Stavolta, basato non più a Francoforte bensì a Roma, il nostro premier non ha avuto la forza di dire "nein" e continuare a vaccinare. La avesse trovata, sarebbe tornato la guida morale di tutto il Continente. Evidentemente non conta solo l'uomo, ma anche la carica e il luogo: Palazzo Chigi è provincia del Reichstag, la Bce ne era il cuore. La speranza è che SuperMario, smettendo di parlare inglese a favore dell'italiano, non si trasformi subito in Mario, o Marietto.

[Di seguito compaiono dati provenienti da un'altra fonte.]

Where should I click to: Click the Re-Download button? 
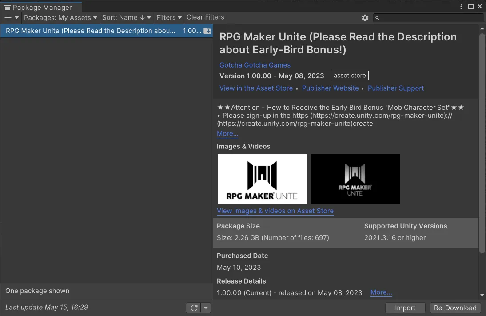click(455, 308)
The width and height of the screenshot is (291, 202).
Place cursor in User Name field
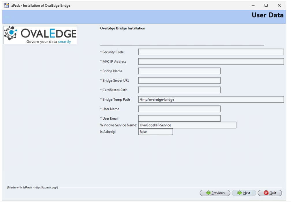click(179, 109)
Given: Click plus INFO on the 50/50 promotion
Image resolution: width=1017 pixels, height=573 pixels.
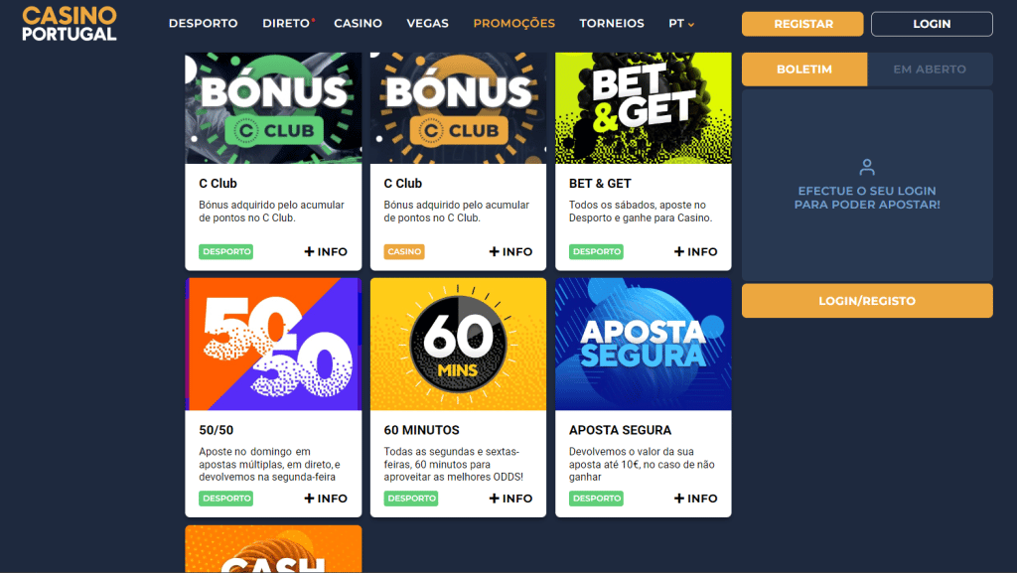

Lui, che conosce bene l'Europa, sa che anche lì ci sono fior di incompetenti e fessi, ma anche un sacco di figli di buona donna che pensano ai fatti loro e dei loro Paesi prima che al bene dell'Unione. Quelle aziende con le quali la signora Von der Leyen non ha saputo contrattare, e che ora tratta con i guanti, sono i colossi americani con cui la Germania ha un rapporto privilegiato, tanto che la Merkel ha impedito alla Ue di comprare la tedesca Biontech, detentrice del brevetto sul vaccino, favorendone l'acquisto da parte di Pfizer. Astrazeneca invece è inglese, e la Gran Bretagna ha la grande colpa di aver mollato la Ue tedesca, dimostrando al mondo che è possibile farlo e, talvolta, dopo si sta anche meglio.

E allora non stupisce che Berlino non si sia fatta scrupolo di obbligare tutta Europa a fermare la profilassi con il prodotto britannico, anche senza prove valide contro di essa, e neppure che ieri Von der Leyen abbia attaccato solo la multinazionale londinese per ritardi nelle consegne dei vaccini alla Ue che riguardano tutti i produttori.